══ DATA ══

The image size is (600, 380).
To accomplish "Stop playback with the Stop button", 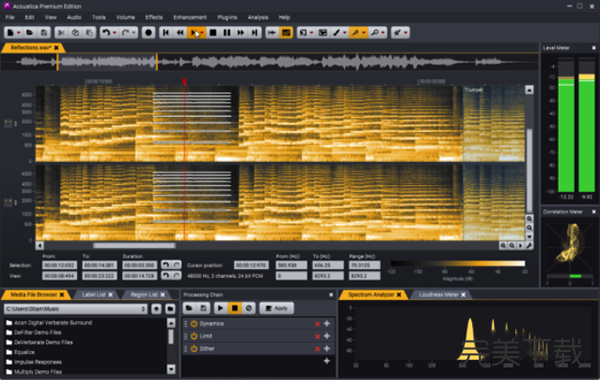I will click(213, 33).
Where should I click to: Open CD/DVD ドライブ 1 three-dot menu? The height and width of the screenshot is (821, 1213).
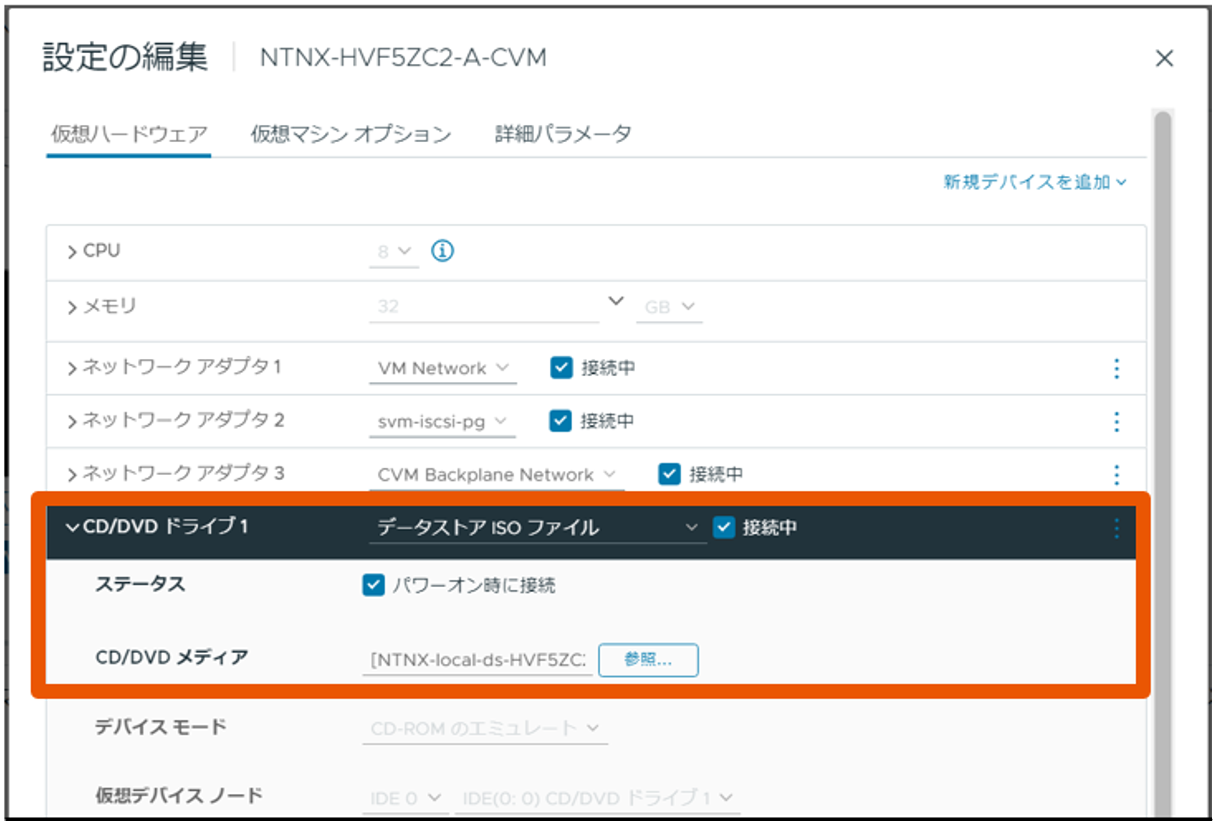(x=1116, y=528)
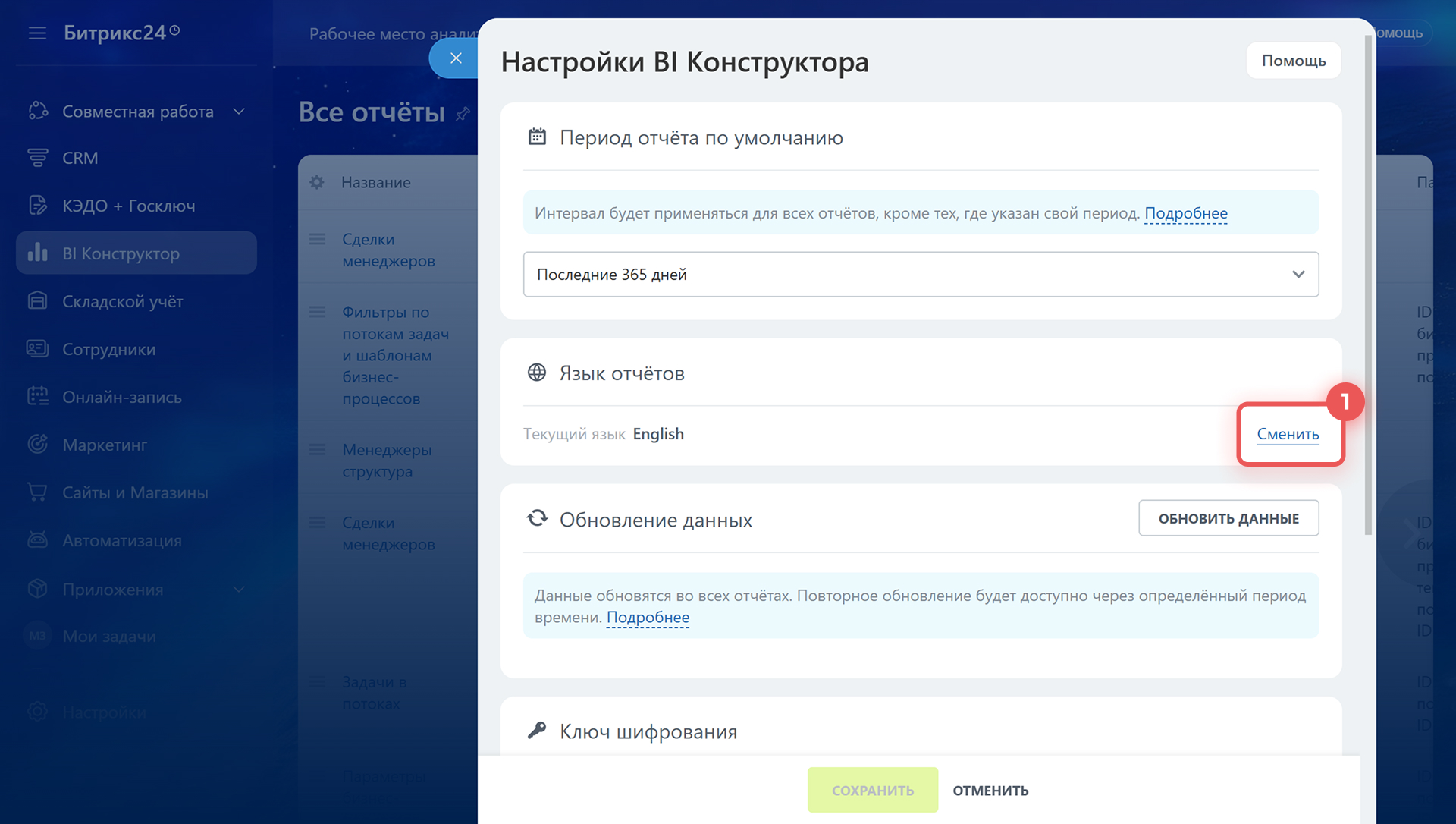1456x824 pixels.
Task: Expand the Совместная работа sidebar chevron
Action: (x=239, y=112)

═══

## DESCRIPTION OF THE TASK
Copy the data from the line containing "Where should I" through the end, both included, with "three-dot menu" changed to "options menu" and nothing else altered. Leave the pictures out.

## RESULT FOR THIS TASK
Where should I click to: Open CD/DVD ドライブ 1 options menu? The height and width of the screenshot is (821, 1213).
(x=1116, y=528)
1456x824 pixels.
Task: Expand the Совместная работа sidebar chevron
Action: (x=239, y=112)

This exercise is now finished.